Kisah Mullah Nasrudin Jamuan Makan untuk Baju

Suatu malam, seorang saudagar kaya raya menggelar pesta perjamuan yang sangat meriah. Ia mengundang banyak orang terpandang, mulai dari pejabat kota, pedagang sukses, hingga para cendekiawan. Aroma daging panggang dan rempah-rempah menyeruak hingga ke jalanan, menggoda siapa saja yang lewat.

Mullah Nasrudin, yang merupakan salah satu tamu yang diundang, memutuskan untuk hadir. Namun, karena terburu-buru dan tidak terlalu memusingkan penampilan, ia datang mengenakan pakaian sehari-harinya: jubah tua yang warnanya sudah memudar, surban yang lusuh, dan sepatu yang berdebu.

Sesampainya di pintu gerbang, suasana pesta begitu gemerlap. Namun, ketika Nasrudin melangkah masuk, tak ada satu pun pelayan yang menyambutnya. Sang Tuan Rumah, yang sibuk menyalami tamu-tamu bergamis sutra, hanya melirik sekilas ke arah Nasrudin dengan tatapan meremehkan, lalu membuang muka seolah tak melihat siapa-siapa.

Nasrudin mencoba mendekati meja hidangan, namun para tamu lain mendesaknya minggir. Ia merasa asing dan tak dianggap. Tidak ada senyum ramah, tidak ada tawaran tempat duduk, apalagi sepiring makanan. Dengan hati dongkol dan kecewa, Nasrudin akhirnya memutar balik langkahnya dan pulang ke rumah.

Sesampainya di rumah, Nasrudin segera membongkar lemarinya. Ia mengambil jubah terbaiknya yang terbuat dari kain satin mengkilap, mengenakan surban baru yang indah, dan mematut diri agar tampak seperti seorang bangsawan agung.

Dengan langkah tegap dan penuh percaya diri, ia kembali ke rumah saudagar kaya itu. Perbedaannya sungguh drastis bagaikan bumi dan langit. Baru saja kakinya menapak di halaman, pelayan-pelayan langsung berlari menghampirinya, membungkuk hormat, dan membukakan jalan.

"Ah, Mullah Nasrudin! Suatu kehormatan bagi kami!" seru Sang Tuan Rumah dengan senyum lebar yang dibuat-buat. Ia segera menggiring Nasrudin ke meja utama, tepat di sebelah dirinya. "Silakan, silakan duduk di tempat paling nyaman ini. Kami sudah menyiapkannya khusus untuk Tuan."

Hidangan-hidangan lezat segera disajikan di hadapannya: sup kental yang hangat, daging domba paling empuk, dan buah-buahan segar. Semua mata memandang Nasrudin dengan takzim, menunggu sang orang bijak mulai menyantap hidangannya.

Namun, yang dilakukan Nasrudin justru membuat semua orang terbelalak. Alih-alih menyendok sup ke mulutnya, Nasrudin melepas jubah luarnya yang indah itu. Ia mendekatkan lengan baju jubah tersebut ke dalam mangkuk sup, lalu menggosokkan kuah daging ke kain sutranya yang mahal.

Soal Dikerjakan » Cetak tanpa perubahan bagian kisah Mullah Nasrudin mulai dari "Kisah Mullah Nasrudin" sampai "saja yang lewat.".

Informasi yang Diberikan »
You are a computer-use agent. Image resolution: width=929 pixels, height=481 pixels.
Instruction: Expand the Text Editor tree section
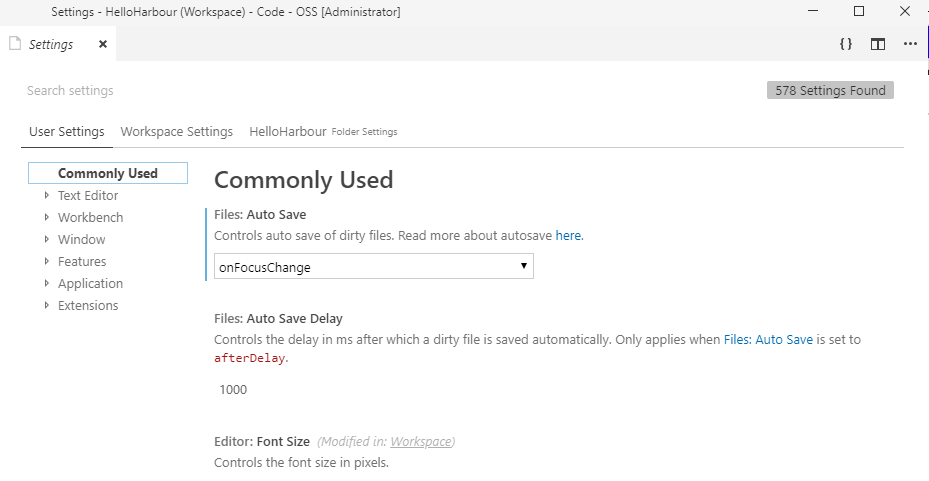[47, 196]
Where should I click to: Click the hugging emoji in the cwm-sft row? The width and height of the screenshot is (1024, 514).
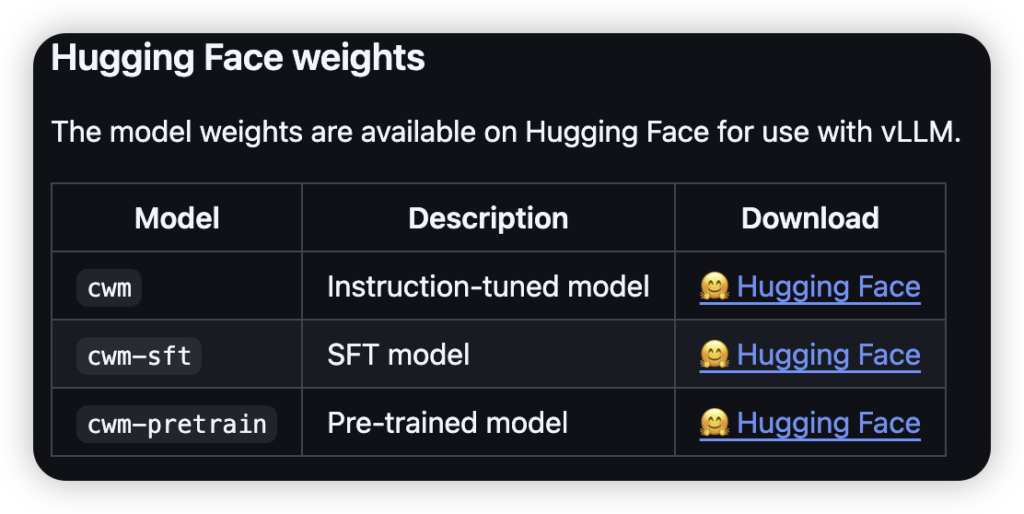pos(714,355)
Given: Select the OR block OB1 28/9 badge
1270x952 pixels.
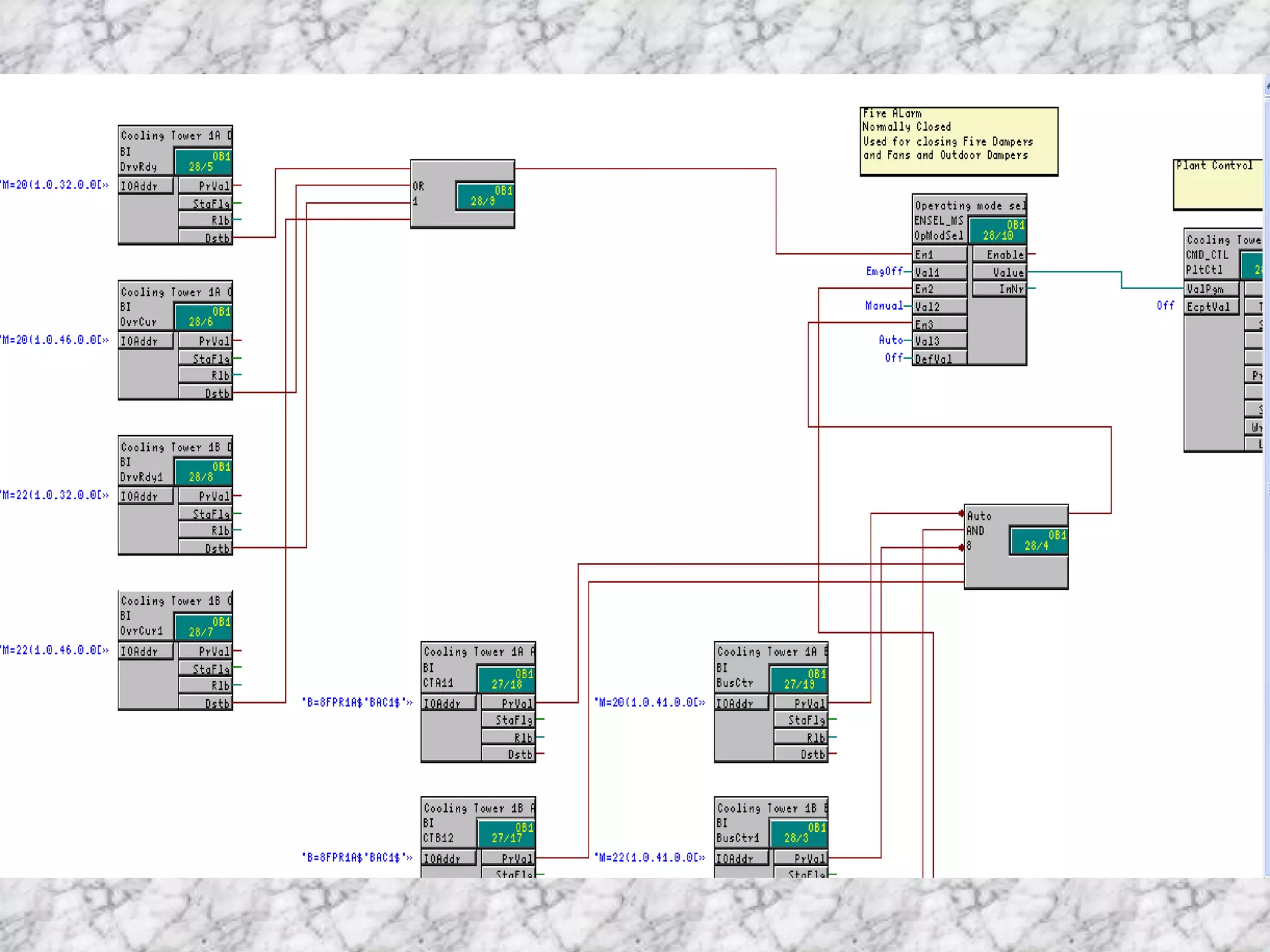Looking at the screenshot, I should click(485, 196).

Jawaban Soal »
Kisah Mullah Nasrudin Jamuan Makan untuk Baju

Suatu malam, seorang saudagar kaya raya menggelar pesta perjamuan yang sangat meriah. Ia mengundang banyak orang terpandang, mulai dari pejabat kota, pedagang sukses, hingga para cendekiawan. Aroma daging panggang dan rempah-rempah menyeruak hingga ke jalanan, menggoda siapa saja yang lewat.